KURZE AUFGABE 1
Ordne die Datenzeilen von der Zeile mit „Toggle percent scale on chart axis“ bis zum Ende der Datenzeilen, beide eingeschlossen, als nummerierte Liste ohne Leerzeilen an. Lass die Bilder in der Antwort weg.

Rz. 66

Je mehr Rechenwerke durch eine bilanzpolitische Maßnahme berührt werden, desto größer ist deren Wirkungsbreite. Als "Rechenwerke" sind dabei anzusehen: Handelsbilanz, Steuerbilanz, Ermittlung des gemeinen Werts von Gesellschaftsanteilen, Konzernbilanz nach HGB und ggf. IFRS, betriebsinterne Ergebnisrechnung; in diesem Zusammenhang sind auch die Steuererklärungen der Anteilseigner als Rechenwerk einzustufen. Die Wirkungsbreite wird im Unterschied zu zeitlich über die aktuelle Betrachtungsperiode hinausreichenden Wirkungen auch als Primärwirkung bezeichnet.[1]

Im Hinblick auf die Wirkungsbreite ergeben sich alternativ 2 Strategien:

  1. Maximierung der Wirkungsbreite: Diese Strategie wird im Rahmen einer gewinnmindernden Bilanzpolitik hauptsächlich dann zum Zug kommen, wenn es darum geht, möglichst hohe finanzielle Mittel im Unternehmen zu binden, z. B. im Interesse der Substanzerhaltung und des weiteren Wachstums. Durch Beeinflussung vieler Rechenwerke sollen Gewinnausschüttungen, Ertrag- und Substanzsteuerbelastungen sowie ergebnisabhängige Vergütungen minimiert werden. Die auf eine Maximierung der Wirkungsbreite ausgerichtete Strategie setzt grundsätzlich konfliktfreie bilanzpolitische Zielsetzungen voraus.

DATENZEILEN

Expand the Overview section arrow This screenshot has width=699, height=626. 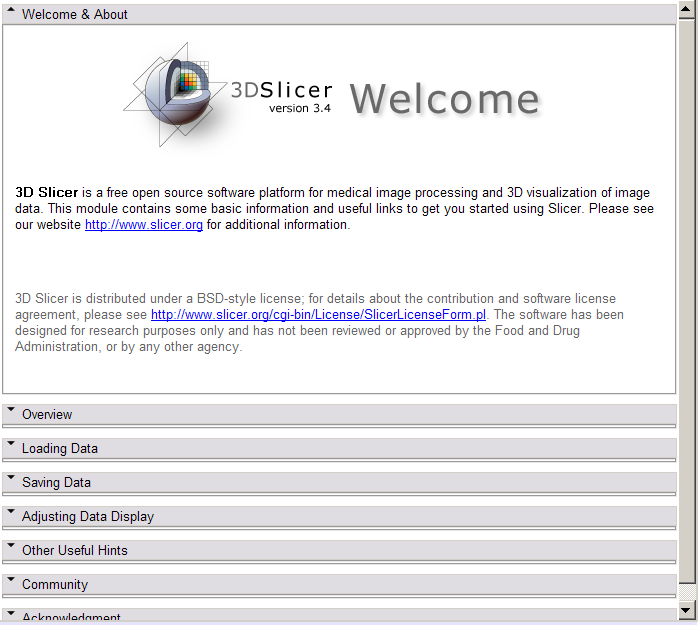pyautogui.click(x=10, y=413)
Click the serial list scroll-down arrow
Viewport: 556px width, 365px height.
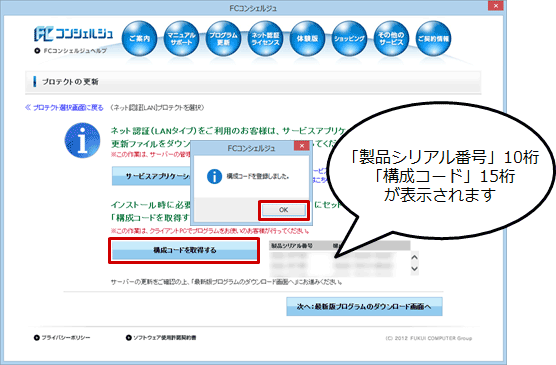(x=415, y=269)
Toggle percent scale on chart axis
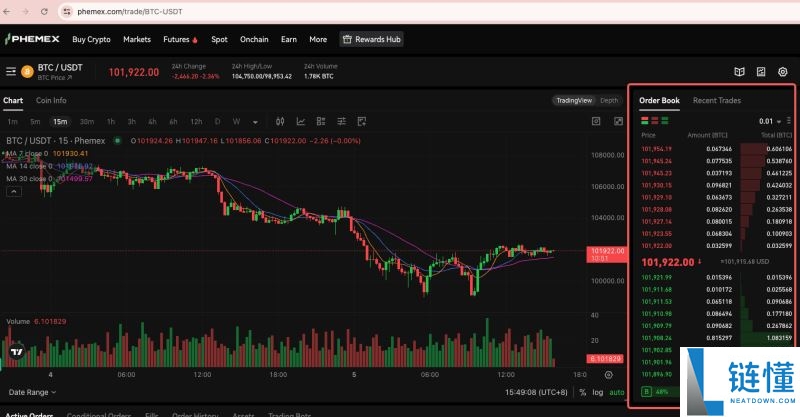Viewport: 800px width, 417px height. point(582,392)
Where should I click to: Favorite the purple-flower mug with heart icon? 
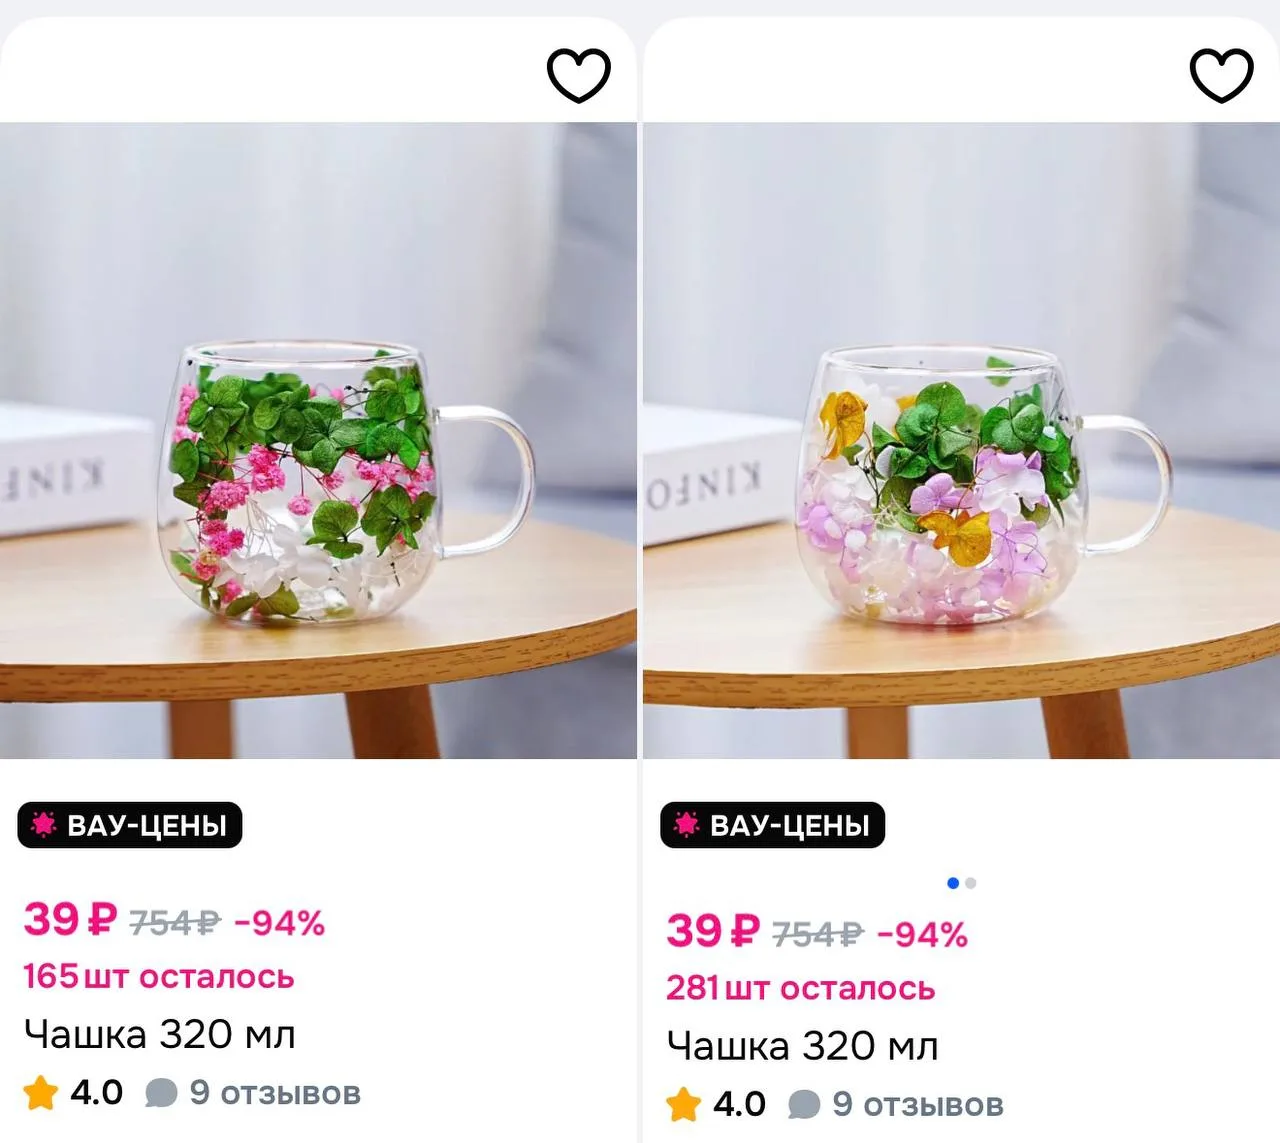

KURZE AUFGABE 2
Fasse den Text zur Wirkungsbreite in zwei Sätzen zusammen.

RICHTIGE ANTWORT 1
1. Toggle percent scale on chart axis
2. Viewport: 800px width, 417px height. point(582,392)
3. Where should I click to: Favorite the purple-flower mug with heart icon? 

RICHTIGE ANTWORT 2
Die Wirkungsbreite einer bilanzpolitischen Maßnahme ist umso größer, je mehr Rechenwerke wie Handelsbilanz, Steuerbilanz oder Konzernbilanz sie berührt, und wird auch als Primärwirkung bezeichnet. Die Strategie der Maximierung der Wirkungsbreite dient im Rahmen einer gewinnmindernden Bilanzpolitik vor allem dazu, möglichst hohe finanzielle Mittel im Unternehmen zu binden, und setzt grundsätzlich konfliktfreie bilanzpolitische Zielsetzungen voraus.